══ 原文段落 ══

• python将文件夹下的所有csv文件存入mysql和oracle数据库


    #oracle版

    首先新建python脚本(d:/python/orclImport.py)

    import os  #引入os包
    
    if __name__ == '__main__':
        #遍历文件夹下所有的dmp文件,其中filename为所有文件、文件夹的名称。
        #因为我文件夹下确定都是dmp文件,所以无需进行特殊判断
        for filename in os.listdir("D:dmp"):
            # 调用cmd窗口,并执行dmp的导入命令
            # 因为dmp文件数据量太大,我选择一条一条的去执行,就是如此,电脑已经打字都卡了
            os.system("imp orcl/123456@127.0.0.1/zrr file="D:dmp\"+filename+"" full=y ignore=y")
    

    在命令行执行 python d:/python/orclImport.py

    # mysql版

    import os
    import pymysql
    # import datetime, time
    # from config import *
    
    
    database_table_name = "stockdata"
    infile_path = 'E:/学习资料/stock_data'
    outfile_path = 'E:/学习资料/stock_data1'
    
    
    # 删除首行的股票代码和空行
    def delblankline(infile, outfile):
        infp = open(infile, "r")
        outfp = open(outfile, "w")
        lines = infp.readlines()
        for li in lines[1:]:
            if li.split():
                outfp.writelines(li)

═══

任务清单:
[a] 请从上文的Python数据库导入文章中摘录自“infile_path = 'E:/学习资料/stock_data'”起至“outfp.writelines(li)”止的内容，首尾均包括在内。
[b] 根据上文的Python数据库导入文章，Oracle版所新建的Python脚本保存在什么路径下？
[c] 请承接上文的Python数据库导入文章的末尾，续写其后的内容。

══ 数据 ══

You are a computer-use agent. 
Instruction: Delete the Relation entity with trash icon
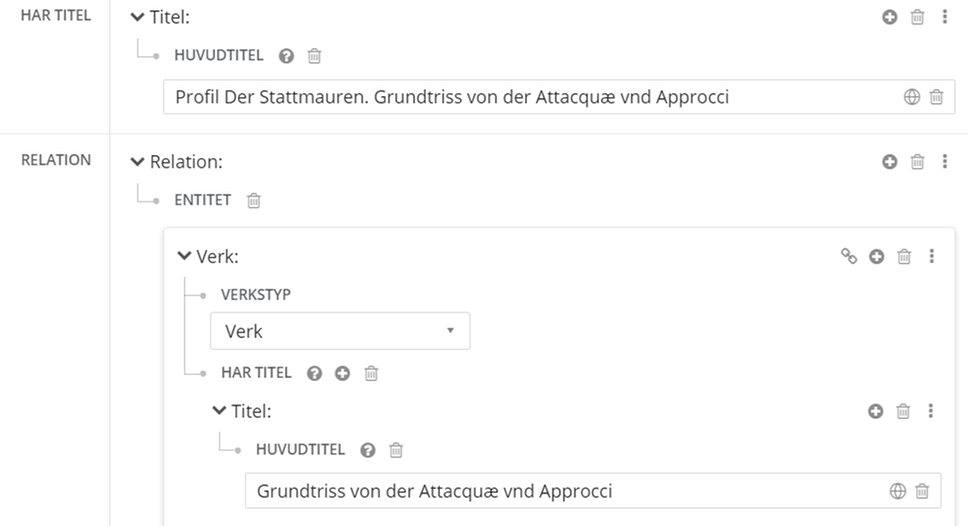click(917, 161)
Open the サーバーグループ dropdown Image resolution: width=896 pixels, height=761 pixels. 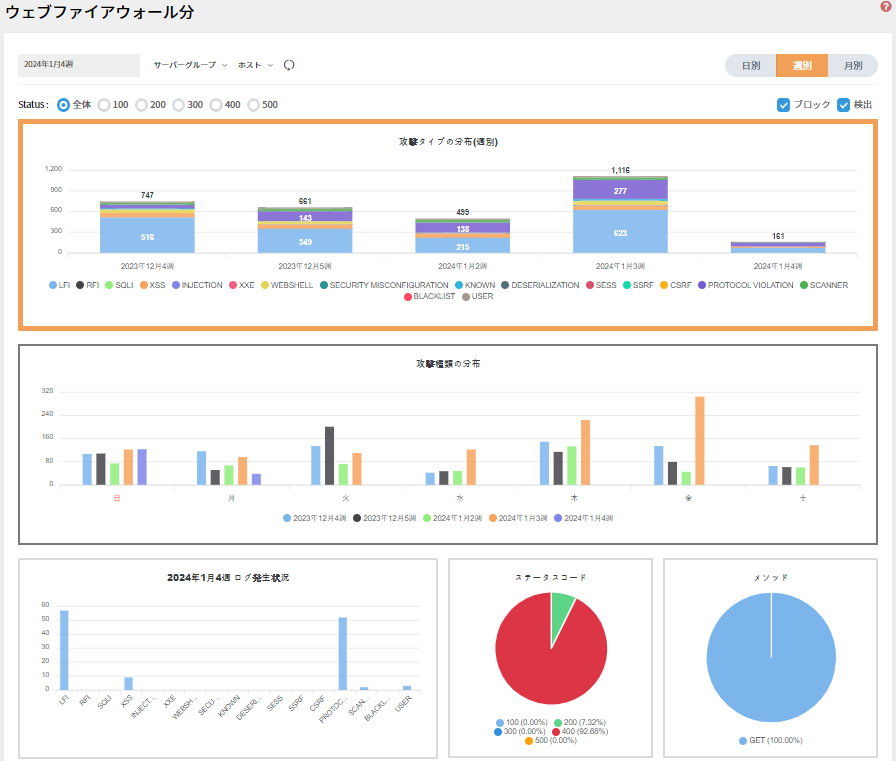190,65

═══

各任务结果:
[a]
infile_path = 'E:/学习资料/stock_data'
    outfile_path = 'E:/学习资料/stock_data1'
    
    
    # 删除首行的股票代码和空行
    def delblankline(infile, outfile):
        infp = open(infile, "r")
        outfp = open(outfile, "w")
        lines = infp.readlines()
        for li in lines[1:]:
            if li.split():
                outfp.writelines(li)

[b] d:/python/orclImport.py

[c]
        infp.close()
        outfp.close()
    
    def csv2bigcsv(path, outfile):
        """1.删除股票代码+空行  2.合并所有文件数据"""
        # infp = open(infile, "r")
        outfp = open(outfile, "w")
        i = 1
        for filename in os.listdir(path):
            domain = os.path.abspath(path)  # 获取文件夹的路径,也可去掉
            filepath = os.path.join(domain, filename)  # 文件的完整路径
            infp = open(filepath, 'r')  # 读取文件内容
            lines = infp.readlines()
            if i == 1: outfp.writelines(lines[3].split())
            for li in lines[5:]:
                if li.split():
                    outfp.writelines(li)
            infp.close()
            i += 1
        outfp.close()
    
    # 执行sql语句
    def db_excute(sql):
        # local_infile = 1 执行load data infile
        db_info = {
            'host': '127.0.0.1',
            'user': 'root',
            'password': 'root',
            'port': 3306,
            'database': 'test',
            'charset': 'utf8',
            'local_infile': 1
        }
        db = pymysql.connect(**db_info)
        # db.set_charset('utf8')
        cursor = db.cursor()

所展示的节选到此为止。